Bob Dylan, with Ronnie Wood augmenting his band, was his usual self, fascinating and infuriating in equal parts. Always contemptuous of his own obligations as a Master of Rock legend, Dylan spends much of his time onstage subverting his own material, rendering some of the most well-known of rock anthems virtually unrecognisable, both to the audience and, at times, to his own musicians, who follow gamely wherever Bob's boot-heels may be a-wanderin'.

Today, they wandered slowly down "Positively 4th Street" and in more sprightly manner through "Silvio" and an encore of "Highway 61 Revisited", while the audience played Spot the Intro. Even spotted correctly, the songs were impossible to sing along with, Dylan twisting his delivery in the most tortuous fashion, flatting most of the melodies in a manner that sounded utterly dismissive of the songs. It was fun to observe, though: I particularly enjoyed the conclusion of "Tangled up in Blue", at whose apparent close the audience applauded, their appreciation tempered with a palpable sense of relief that the band had actually managed to reach the end more or less together. But both parties were blindsided at the last moment, when Dylan decided that what this particular version of the song really needed was another couple of stanzas of harmonica. Like tardy children dithering at the back of the crocodile, the band were belatedly forced to catch up, while the crowd wondered whether they should applaud again at the end, having already done so once.

For The Who's set, the problems of recognition derived simply from the fact that few people outside diehard fans are familiar with the Quadrophenia material, and justly so: long on ambition but short on catchy melodies, this is Pete Townshend's least engrossing group work, with all his favourite chords rearranged in song after song, like anagrams of each other that gradually blur into one bombastic tirade. Gary Glitter tried manfully to inject a little excitement into the proceedings, but despite his efforts, the show never really lifted off as a staged event: the walk-on celebs (Stephen Fry, Trevor McDonald, and Ade Edmondson) generally did just that: walk on, and then stand around at a loose end. Ringo's son Zac Starkey did a decent enough job Mooning around on the drums, though a brief snatch of film featuring the young Keith Moon doing in his drumkit bore sad testament to the distance between the old, anarchic Who and this new, knighthood- hungry corporate entity.

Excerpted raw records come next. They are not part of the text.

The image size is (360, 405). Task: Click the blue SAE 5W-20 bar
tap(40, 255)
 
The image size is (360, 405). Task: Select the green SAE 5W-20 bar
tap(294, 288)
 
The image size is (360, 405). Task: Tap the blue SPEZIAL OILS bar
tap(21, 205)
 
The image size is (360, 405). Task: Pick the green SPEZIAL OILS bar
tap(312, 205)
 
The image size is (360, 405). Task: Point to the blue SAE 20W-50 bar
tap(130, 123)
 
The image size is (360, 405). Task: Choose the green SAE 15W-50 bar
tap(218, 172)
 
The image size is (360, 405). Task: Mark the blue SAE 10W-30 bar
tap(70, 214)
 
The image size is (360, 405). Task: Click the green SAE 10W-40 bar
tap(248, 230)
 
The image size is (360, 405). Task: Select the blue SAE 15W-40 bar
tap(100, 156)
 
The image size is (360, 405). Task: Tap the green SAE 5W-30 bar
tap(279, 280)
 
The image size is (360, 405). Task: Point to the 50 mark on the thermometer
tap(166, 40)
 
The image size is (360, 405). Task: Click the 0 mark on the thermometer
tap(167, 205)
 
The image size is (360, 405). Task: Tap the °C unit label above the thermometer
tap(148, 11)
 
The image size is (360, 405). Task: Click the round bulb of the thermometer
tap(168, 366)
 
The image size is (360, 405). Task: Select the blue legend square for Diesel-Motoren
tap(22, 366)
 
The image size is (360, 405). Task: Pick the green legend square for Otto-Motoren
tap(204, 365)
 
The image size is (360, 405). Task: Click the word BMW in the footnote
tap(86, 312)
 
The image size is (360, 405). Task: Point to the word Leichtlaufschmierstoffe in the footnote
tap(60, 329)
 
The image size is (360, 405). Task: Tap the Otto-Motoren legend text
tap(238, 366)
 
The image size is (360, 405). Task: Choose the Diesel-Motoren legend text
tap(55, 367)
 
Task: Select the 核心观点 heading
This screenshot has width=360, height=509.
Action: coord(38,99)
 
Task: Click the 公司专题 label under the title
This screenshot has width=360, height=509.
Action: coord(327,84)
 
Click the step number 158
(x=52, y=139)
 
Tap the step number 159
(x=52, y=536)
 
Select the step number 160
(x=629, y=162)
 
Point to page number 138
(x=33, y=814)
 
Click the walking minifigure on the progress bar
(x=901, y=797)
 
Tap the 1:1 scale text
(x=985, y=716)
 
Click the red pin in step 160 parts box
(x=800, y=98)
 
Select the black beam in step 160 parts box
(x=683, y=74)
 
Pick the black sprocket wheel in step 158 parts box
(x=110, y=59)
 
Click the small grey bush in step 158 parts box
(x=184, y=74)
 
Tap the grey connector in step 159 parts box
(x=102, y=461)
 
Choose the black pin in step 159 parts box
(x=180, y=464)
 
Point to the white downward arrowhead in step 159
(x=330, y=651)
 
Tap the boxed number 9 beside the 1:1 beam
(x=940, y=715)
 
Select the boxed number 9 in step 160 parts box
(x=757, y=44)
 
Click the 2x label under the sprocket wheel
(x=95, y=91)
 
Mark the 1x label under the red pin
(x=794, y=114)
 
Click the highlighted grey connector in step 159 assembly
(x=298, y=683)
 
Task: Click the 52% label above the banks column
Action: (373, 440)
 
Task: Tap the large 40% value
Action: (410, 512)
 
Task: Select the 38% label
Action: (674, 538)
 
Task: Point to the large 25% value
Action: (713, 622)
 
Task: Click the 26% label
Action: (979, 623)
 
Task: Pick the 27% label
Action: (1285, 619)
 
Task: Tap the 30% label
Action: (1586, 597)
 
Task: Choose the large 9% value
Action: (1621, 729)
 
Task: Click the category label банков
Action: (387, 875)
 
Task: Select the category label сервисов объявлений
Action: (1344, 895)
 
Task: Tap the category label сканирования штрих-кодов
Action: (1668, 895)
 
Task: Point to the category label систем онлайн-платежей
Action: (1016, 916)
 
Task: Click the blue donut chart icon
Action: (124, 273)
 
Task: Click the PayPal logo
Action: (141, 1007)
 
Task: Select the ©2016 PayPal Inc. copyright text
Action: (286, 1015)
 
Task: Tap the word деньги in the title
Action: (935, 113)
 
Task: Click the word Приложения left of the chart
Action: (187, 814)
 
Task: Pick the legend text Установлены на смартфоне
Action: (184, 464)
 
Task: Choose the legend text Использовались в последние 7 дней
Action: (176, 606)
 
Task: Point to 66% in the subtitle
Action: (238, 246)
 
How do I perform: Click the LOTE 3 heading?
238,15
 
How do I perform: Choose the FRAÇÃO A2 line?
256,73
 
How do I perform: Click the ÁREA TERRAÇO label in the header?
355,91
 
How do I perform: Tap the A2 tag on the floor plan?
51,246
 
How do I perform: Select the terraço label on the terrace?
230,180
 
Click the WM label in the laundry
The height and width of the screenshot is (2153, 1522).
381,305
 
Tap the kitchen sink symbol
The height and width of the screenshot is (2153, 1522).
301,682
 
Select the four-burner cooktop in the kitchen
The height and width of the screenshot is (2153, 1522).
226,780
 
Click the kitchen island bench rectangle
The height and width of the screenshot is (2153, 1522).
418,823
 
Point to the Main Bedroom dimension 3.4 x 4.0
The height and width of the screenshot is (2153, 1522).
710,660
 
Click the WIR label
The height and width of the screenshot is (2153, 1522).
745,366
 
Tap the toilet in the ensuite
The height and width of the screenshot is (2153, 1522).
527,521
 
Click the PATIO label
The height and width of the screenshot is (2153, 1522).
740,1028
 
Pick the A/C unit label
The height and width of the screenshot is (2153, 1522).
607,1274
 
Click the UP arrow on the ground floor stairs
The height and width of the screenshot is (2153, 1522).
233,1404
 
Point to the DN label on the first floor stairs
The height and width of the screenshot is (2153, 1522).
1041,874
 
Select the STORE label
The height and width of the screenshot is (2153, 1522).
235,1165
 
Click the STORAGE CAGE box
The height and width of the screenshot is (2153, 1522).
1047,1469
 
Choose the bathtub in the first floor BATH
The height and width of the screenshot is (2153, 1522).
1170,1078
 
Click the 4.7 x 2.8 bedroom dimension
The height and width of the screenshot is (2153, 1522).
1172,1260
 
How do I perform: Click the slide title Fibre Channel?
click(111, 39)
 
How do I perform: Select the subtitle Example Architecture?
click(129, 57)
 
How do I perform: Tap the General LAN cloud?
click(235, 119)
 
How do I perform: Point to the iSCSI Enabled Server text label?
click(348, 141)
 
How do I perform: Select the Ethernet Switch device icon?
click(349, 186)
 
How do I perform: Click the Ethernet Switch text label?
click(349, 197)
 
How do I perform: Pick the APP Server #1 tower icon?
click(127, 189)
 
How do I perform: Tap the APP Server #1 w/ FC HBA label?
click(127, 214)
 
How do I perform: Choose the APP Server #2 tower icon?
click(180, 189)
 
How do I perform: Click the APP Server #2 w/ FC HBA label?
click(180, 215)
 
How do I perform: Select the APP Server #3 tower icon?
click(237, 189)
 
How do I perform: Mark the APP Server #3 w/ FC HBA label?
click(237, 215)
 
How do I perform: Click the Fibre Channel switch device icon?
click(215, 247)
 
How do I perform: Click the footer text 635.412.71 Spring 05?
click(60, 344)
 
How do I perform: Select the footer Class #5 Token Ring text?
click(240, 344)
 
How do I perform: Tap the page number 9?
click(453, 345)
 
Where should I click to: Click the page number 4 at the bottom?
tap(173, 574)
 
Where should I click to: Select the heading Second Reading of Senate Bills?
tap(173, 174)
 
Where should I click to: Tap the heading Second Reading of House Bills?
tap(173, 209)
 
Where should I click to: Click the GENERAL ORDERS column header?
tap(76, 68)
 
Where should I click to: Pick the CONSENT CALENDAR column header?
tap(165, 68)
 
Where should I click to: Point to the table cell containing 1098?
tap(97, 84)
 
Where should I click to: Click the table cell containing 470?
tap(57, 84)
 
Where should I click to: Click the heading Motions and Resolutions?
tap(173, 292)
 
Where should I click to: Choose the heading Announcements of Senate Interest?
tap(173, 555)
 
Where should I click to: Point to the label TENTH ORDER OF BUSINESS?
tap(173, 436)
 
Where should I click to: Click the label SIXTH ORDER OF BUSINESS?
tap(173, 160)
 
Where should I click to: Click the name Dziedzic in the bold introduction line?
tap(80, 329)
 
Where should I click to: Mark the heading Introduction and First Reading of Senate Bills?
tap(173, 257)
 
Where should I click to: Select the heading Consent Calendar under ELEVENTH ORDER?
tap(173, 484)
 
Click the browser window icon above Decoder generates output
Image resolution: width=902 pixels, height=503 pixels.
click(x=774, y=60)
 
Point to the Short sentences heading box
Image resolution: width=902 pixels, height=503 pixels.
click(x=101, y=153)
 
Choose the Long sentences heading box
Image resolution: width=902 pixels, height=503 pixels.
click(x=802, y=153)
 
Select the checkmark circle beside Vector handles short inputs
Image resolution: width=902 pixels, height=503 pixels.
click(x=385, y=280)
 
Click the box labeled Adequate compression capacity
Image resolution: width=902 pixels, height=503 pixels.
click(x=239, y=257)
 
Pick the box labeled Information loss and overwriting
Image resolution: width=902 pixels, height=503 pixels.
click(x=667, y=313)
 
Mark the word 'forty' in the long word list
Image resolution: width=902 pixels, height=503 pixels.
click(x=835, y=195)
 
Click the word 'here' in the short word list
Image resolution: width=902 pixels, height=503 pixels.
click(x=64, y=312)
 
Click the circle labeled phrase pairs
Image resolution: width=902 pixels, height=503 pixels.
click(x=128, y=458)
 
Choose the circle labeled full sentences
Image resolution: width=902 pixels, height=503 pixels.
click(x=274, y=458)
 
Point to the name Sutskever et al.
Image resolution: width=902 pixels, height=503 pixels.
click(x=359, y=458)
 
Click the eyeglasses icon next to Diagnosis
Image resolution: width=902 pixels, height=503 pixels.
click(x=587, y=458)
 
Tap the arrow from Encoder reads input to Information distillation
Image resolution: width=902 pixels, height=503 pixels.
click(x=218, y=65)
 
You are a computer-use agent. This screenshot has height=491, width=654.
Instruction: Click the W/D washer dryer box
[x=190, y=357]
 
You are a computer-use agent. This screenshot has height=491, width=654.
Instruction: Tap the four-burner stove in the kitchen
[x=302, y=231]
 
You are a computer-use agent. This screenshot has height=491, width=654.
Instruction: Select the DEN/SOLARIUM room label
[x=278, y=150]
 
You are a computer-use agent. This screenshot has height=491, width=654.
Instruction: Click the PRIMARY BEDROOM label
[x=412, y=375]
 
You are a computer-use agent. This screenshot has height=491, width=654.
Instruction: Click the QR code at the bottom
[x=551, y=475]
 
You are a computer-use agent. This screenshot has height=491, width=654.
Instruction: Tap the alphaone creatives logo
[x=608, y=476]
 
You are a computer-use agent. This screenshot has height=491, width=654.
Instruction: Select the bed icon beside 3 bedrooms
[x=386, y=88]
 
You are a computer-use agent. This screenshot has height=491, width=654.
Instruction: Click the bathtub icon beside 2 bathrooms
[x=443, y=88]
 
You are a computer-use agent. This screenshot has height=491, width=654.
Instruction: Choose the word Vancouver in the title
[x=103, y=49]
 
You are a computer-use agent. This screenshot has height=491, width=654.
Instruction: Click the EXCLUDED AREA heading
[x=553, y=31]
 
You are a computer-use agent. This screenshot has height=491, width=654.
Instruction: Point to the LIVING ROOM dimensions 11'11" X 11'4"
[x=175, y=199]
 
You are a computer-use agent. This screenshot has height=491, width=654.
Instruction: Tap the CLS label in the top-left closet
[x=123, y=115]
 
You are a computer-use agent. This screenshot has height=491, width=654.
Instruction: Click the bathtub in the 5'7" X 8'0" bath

It was right and proper that Eric Clapton should close the show: as always, Eric's performance was well-rehearsed, impeccably played, and presented with excellent sound quality, factors not exactly in abundance elsewhere on the bill. But for all its coherence and dazzling artistry, it was a largely bloodless affair, except for when Jerry Portnoy stepped forward to blow the back off his harmonica. Even the serrated edges of Elmore James's "It Hurts Me Too" were smoothed out in Clapton's rendition: the blues with a Windsor knot at its throat.